Stored records
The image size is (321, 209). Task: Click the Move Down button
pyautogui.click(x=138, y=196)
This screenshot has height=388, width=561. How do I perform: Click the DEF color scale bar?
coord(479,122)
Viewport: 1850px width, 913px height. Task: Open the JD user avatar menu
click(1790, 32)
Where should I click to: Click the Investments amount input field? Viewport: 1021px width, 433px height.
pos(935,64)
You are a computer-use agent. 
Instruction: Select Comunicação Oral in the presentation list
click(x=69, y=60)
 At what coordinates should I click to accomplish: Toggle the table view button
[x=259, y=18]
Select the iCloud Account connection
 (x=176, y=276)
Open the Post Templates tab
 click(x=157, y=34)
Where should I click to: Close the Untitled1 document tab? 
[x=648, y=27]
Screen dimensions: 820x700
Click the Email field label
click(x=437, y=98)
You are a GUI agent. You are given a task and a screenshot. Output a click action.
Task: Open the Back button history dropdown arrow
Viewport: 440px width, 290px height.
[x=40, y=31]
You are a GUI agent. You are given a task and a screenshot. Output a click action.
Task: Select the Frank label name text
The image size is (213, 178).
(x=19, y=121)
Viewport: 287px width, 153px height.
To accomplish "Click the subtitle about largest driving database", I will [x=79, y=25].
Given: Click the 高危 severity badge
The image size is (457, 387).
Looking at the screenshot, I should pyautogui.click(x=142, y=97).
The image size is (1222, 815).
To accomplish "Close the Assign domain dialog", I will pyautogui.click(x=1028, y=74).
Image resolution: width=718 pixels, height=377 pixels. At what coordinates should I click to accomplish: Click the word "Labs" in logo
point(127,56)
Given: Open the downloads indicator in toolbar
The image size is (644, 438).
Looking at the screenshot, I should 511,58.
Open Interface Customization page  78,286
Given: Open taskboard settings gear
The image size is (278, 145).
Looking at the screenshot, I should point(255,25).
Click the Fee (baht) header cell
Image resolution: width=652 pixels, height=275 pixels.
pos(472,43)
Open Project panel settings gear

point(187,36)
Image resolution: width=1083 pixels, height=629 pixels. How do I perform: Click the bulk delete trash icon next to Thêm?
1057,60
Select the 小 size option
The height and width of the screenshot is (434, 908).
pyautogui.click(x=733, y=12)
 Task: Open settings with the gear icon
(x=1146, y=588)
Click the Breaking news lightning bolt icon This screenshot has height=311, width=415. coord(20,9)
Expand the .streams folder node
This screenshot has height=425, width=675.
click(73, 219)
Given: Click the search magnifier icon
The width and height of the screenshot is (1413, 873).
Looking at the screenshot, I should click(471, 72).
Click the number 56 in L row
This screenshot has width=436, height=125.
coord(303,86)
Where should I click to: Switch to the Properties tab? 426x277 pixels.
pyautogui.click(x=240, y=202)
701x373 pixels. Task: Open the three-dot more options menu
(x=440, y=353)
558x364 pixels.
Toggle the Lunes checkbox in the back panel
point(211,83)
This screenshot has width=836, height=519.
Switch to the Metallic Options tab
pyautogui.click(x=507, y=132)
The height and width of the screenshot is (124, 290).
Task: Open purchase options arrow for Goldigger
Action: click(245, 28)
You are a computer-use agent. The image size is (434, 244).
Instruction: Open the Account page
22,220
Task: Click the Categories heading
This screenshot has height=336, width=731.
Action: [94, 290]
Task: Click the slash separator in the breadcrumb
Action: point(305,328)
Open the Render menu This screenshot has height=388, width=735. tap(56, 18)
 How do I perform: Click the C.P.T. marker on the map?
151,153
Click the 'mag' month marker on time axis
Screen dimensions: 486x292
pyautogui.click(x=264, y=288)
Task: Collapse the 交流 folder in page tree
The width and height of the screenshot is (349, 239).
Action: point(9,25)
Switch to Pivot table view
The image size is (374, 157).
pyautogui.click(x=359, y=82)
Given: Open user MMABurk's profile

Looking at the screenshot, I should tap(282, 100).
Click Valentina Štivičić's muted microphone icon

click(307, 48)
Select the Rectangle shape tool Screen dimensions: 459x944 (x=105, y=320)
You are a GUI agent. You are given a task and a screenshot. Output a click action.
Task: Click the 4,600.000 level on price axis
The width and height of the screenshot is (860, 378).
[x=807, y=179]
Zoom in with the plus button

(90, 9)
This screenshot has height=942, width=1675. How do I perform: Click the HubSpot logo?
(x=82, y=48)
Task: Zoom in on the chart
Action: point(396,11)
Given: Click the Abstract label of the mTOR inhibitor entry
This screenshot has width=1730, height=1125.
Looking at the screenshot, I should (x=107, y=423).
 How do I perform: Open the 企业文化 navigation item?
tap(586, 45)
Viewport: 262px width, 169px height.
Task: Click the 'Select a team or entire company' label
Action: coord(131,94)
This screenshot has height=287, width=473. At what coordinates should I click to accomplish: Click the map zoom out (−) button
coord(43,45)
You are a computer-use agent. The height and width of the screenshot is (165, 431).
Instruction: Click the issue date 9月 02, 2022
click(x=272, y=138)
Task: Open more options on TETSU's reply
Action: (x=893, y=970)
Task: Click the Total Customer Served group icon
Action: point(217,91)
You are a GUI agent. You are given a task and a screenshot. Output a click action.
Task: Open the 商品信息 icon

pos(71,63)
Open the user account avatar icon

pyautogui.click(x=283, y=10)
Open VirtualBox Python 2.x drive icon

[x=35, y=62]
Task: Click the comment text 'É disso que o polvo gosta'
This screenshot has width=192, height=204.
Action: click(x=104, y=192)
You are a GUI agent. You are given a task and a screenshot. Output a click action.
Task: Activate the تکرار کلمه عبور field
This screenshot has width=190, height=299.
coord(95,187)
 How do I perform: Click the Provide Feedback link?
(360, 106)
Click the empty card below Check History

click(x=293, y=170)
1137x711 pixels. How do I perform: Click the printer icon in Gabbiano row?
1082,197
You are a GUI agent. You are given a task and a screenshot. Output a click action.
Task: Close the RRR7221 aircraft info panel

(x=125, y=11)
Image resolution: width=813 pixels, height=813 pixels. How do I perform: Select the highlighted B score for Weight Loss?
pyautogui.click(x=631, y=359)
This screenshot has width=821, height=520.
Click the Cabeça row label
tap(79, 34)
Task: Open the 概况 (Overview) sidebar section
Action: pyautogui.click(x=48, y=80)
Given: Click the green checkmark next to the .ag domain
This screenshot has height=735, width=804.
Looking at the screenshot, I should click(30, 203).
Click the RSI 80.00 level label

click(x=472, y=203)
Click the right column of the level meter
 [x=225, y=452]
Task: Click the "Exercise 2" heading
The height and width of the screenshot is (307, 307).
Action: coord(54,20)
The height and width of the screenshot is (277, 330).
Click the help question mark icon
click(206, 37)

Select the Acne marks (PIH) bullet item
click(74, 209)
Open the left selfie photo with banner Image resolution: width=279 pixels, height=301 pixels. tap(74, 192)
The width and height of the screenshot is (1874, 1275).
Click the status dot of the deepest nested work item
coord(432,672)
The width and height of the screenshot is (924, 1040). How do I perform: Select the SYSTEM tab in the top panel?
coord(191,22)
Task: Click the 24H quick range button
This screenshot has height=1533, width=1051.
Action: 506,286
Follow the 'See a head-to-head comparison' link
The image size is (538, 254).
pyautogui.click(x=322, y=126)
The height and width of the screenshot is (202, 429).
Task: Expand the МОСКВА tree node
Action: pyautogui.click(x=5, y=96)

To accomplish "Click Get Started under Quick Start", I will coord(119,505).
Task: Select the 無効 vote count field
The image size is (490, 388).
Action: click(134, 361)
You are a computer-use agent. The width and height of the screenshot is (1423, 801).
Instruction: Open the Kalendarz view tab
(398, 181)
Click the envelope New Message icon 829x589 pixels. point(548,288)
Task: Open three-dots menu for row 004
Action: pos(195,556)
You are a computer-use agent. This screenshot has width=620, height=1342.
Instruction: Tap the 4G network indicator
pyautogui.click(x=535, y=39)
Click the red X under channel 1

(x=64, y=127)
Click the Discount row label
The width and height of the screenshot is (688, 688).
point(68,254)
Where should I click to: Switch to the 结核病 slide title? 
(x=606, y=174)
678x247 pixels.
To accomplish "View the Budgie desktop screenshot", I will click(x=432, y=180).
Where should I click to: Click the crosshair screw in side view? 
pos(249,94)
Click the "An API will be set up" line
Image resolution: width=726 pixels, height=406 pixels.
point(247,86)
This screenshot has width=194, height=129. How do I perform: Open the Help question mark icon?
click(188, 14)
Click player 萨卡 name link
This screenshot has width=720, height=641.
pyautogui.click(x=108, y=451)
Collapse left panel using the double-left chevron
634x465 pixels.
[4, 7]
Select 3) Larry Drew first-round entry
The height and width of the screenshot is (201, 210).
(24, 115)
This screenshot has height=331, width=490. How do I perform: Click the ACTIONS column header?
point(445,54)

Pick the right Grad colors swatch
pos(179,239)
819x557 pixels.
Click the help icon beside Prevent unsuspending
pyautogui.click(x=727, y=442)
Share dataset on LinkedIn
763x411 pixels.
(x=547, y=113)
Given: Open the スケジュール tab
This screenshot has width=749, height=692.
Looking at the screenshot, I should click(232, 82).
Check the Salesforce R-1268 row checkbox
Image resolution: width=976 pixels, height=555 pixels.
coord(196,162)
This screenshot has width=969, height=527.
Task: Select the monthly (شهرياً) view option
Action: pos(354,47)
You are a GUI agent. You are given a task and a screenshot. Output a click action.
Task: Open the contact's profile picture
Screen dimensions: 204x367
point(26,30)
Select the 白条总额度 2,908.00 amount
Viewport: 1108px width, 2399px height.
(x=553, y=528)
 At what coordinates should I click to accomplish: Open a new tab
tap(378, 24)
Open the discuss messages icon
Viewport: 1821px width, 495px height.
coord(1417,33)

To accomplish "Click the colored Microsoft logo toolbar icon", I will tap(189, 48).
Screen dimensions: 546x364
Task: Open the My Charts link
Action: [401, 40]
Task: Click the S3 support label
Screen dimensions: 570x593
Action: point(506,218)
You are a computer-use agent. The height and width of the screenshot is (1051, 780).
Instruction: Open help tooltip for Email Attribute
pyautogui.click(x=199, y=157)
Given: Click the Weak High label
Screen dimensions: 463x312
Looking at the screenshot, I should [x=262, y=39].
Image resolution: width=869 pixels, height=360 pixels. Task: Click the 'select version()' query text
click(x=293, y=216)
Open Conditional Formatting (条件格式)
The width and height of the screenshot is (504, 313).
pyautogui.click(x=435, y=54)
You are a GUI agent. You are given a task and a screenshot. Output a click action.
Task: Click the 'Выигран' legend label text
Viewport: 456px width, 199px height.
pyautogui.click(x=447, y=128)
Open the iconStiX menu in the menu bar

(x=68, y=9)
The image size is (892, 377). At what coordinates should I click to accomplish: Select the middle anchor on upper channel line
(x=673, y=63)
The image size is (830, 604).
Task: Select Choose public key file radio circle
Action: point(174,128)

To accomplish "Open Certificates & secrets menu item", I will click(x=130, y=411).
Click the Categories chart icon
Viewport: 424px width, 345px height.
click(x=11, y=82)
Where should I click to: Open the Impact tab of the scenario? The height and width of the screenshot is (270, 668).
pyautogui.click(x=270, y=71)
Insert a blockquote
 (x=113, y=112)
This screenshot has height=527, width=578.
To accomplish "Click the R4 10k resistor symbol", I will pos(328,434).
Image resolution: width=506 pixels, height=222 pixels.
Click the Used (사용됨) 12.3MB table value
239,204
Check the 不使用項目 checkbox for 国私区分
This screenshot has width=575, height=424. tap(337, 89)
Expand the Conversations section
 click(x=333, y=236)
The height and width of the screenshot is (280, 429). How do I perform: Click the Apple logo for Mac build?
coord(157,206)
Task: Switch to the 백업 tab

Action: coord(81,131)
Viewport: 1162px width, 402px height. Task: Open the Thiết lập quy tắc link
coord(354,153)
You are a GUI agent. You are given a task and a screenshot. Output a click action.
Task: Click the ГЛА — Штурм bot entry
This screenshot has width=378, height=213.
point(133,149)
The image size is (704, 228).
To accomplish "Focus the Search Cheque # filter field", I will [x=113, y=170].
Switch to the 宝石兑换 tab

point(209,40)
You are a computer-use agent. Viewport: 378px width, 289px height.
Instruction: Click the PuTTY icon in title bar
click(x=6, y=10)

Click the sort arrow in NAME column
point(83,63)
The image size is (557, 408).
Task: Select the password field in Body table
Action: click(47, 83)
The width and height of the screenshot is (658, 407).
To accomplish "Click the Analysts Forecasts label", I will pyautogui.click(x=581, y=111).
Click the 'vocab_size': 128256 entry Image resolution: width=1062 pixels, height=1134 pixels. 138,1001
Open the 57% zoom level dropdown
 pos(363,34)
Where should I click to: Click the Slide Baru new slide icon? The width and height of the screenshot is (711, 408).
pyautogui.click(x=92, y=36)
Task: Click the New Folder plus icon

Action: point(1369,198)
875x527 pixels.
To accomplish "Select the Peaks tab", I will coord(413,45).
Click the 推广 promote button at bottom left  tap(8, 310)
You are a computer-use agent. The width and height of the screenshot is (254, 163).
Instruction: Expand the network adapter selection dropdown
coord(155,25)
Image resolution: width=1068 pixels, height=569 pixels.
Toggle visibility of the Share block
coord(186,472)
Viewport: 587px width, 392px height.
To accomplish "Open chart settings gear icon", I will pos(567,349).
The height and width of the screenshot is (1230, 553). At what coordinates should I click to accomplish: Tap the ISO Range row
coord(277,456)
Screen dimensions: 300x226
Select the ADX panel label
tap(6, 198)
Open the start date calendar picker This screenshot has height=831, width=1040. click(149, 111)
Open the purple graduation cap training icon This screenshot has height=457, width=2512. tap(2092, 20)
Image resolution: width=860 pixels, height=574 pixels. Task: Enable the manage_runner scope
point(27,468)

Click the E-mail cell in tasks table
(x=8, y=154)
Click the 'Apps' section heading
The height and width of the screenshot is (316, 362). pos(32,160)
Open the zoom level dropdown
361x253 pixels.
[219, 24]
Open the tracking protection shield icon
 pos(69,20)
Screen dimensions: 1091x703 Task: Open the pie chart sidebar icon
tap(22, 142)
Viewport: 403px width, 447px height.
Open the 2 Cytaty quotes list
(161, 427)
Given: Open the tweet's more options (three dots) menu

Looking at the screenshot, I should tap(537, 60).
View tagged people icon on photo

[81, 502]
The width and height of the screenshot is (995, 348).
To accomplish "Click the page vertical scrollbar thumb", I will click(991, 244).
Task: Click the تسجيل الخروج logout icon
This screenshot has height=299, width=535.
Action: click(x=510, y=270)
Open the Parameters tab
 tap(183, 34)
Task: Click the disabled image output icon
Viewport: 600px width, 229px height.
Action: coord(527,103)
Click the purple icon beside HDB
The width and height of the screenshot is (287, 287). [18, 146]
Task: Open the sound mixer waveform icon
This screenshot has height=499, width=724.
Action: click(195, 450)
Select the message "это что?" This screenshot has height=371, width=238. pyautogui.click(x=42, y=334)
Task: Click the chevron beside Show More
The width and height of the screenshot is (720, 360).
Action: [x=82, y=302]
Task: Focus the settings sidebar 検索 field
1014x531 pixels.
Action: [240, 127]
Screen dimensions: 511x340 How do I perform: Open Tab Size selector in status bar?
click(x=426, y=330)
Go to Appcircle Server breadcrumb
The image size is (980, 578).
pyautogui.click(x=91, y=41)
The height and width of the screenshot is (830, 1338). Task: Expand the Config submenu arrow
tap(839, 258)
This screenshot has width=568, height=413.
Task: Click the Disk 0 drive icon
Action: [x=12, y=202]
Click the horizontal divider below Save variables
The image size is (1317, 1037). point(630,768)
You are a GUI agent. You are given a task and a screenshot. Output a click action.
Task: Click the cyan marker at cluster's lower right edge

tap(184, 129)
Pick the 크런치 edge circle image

**ACTIVITY**
For the string "domain", filter the data and copy out each line where it occurs.

**SOLUTION TO THE PROBLEM**
To accomplish "Close the Assign domain dialog", I will pyautogui.click(x=1028, y=74).
Given: Click the green checkmark next to the .ag domain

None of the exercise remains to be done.